They make their mark in male-dominated businesses

Her World's Woman of the Year shows who's boss; Young Achiever runs AI firm

Two women entrepreneurs who blazed a trail in men-dominated industries have received the top awards given annually by Her World magazine to outstanding women.

Ms Susan Chong, 49, founder and chief executive of eco-friendly packaging company Greenpac, is named Her World Woman of the Year, while Ms Annabelle Kwok, 26, founder and chief executive of artificial intelligence start-up NeuralBay is Young Woman Achiever.

The duo received their awards yesterday at a dinner held at Shangri-La Hotel and attended by Manpower Minister Josephine Teo.

Ms Chong received her award from Mrs Teo, while Ms Kwok received hers from Singapore Press Holdings deputy chief executive officer Anthony Tan.

Ms Chong, who is married with four children, started her company in 2002, when her youngest child was four years old. It was not easy juggling home and work, she said, as she had to prove herself among a sea of men who had been in the business longer than she had.

"Men will test you to see if you are good enough, and when you prove you mean business, they will give you respect," she added.

Ms Chong recounted a time when she found a forklift obstructing an exit. She asked some workers to move it but they ignored her. So she climbed onto the forklift to move it, surprising them. "After that, everyone knew not to mess with the boss," she said, chuckling.

Despite her tough exterior, she has a warm heart. She ensures that her company has an inclusive culture, and employs former convicts as well as people with disabilities.


One of her workers, who has been with the company for about 10 years, is deaf.

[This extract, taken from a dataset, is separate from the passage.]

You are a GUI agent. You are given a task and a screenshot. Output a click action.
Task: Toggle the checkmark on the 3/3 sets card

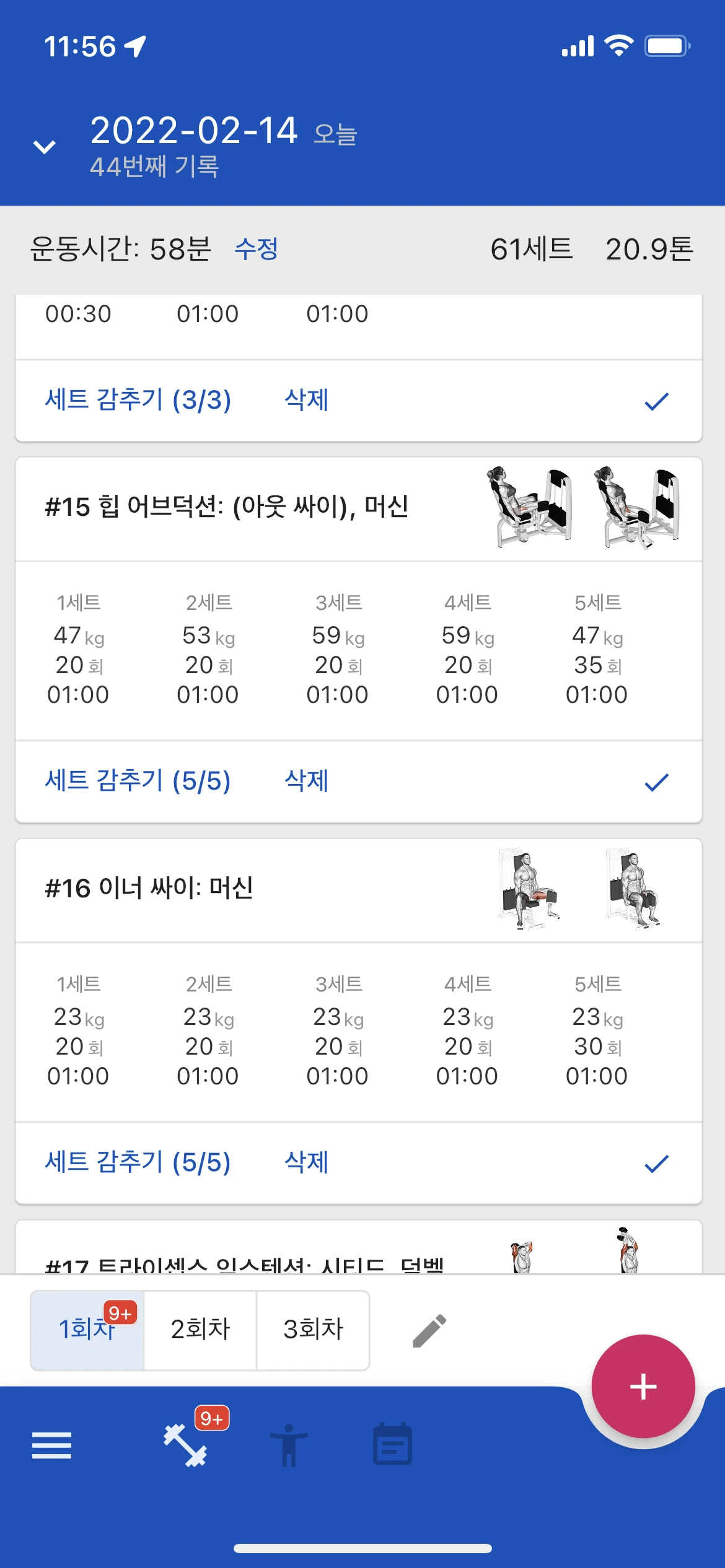[656, 401]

Ms Chong, along with about 20 members of her staff, picked up sign language from the employee and learnt to communicate with her.

They have become so proficient that "sometimes I can see them quarrel in sign language", she said.

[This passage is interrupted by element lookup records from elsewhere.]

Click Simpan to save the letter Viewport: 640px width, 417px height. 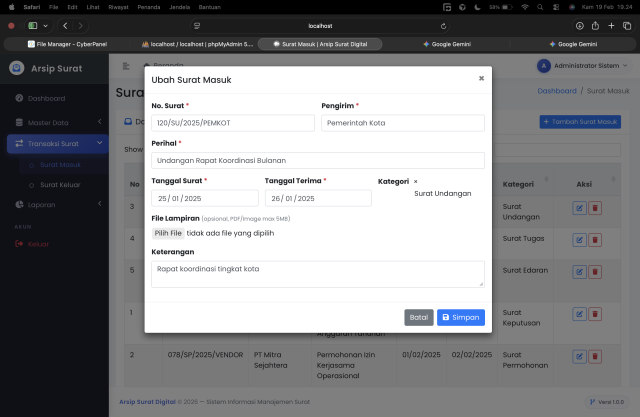click(460, 317)
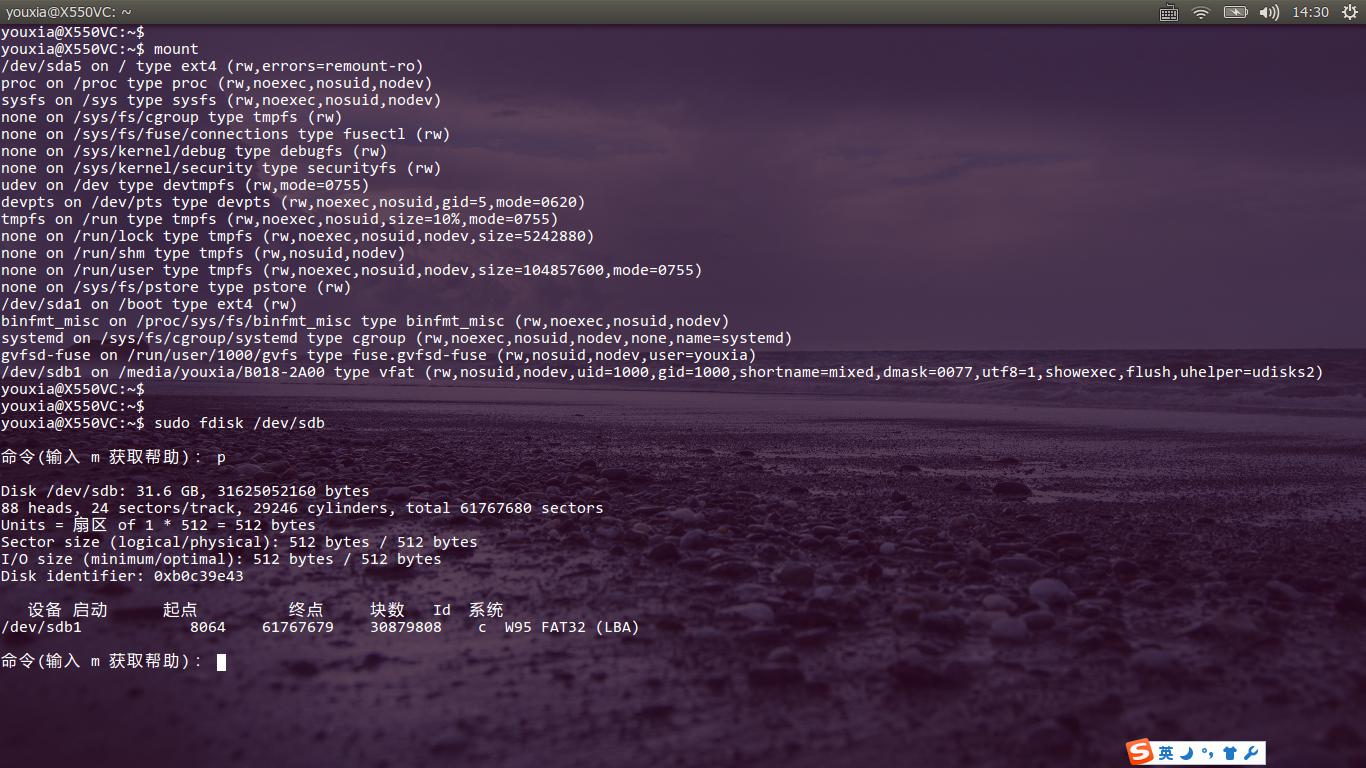Click the fdisk command prompt cursor
The image size is (1366, 768).
pyautogui.click(x=221, y=662)
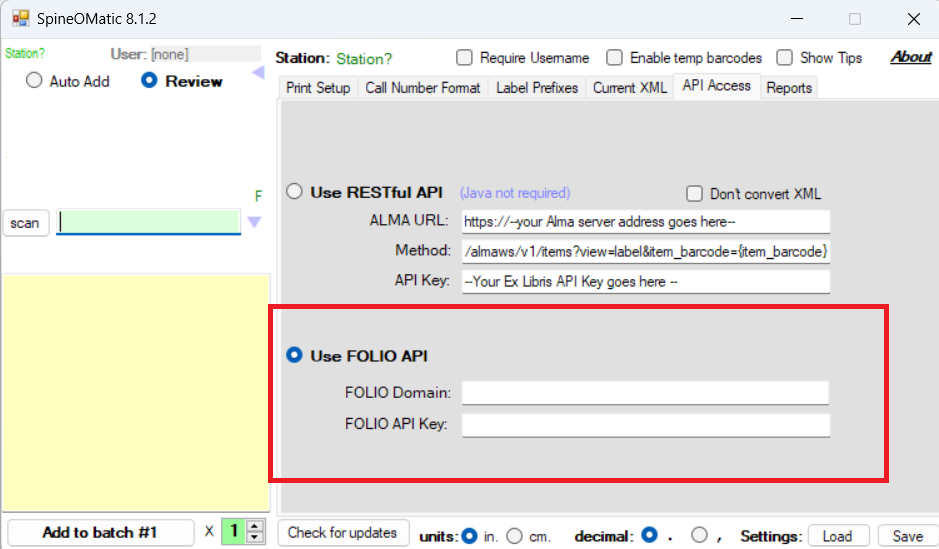
Task: Open the About link
Action: pyautogui.click(x=910, y=57)
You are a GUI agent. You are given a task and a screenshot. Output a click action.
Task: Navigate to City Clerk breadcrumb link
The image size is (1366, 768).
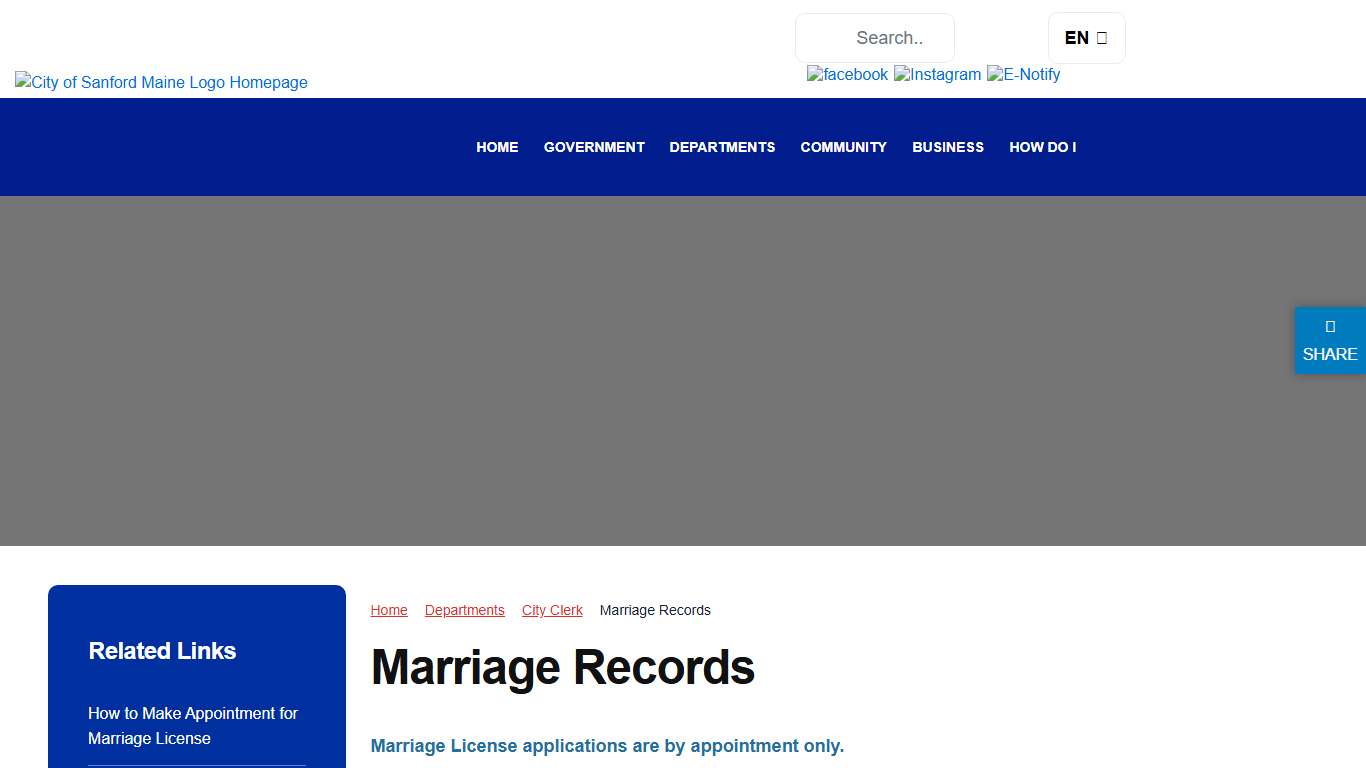(x=552, y=610)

She set up her company 17 years ago when she noticed that few businesses actively cared about being environmentally friendly and sustainable.

Today, multimillion-dollar Greenpac which employs about 50 people, has won more than 50 enterprise awards and counts some of the largest Fortune 500 companies as its clients.

While Ms Chong has made waves in the packaging industry, Ms Kwok is establishing herself in the artificial intelligence (AI) community globally.

Recipients of the Her World Young Woman Achiever award are women younger than 35 years old who have shown potential for attaining a higher level of success in their fields.

Ms Kwok was also among the 11 finalists for The Straits Times Singaporean of the Year 2018 award.

Her company, started in 2017, offers AI-driven solutions for multinational companies, and she aims to "recycle" some of the technology to benefit smaller tech companies by repurposing certain aspects to suit different clients.

She hopes to do social good through technology and improve the technical disparity because smaller companies struggle to keep up as technology advances.

"I hope people will pause to think about how they can do things differently to optimise their existing role in their companies for social good," said Ms Kwok.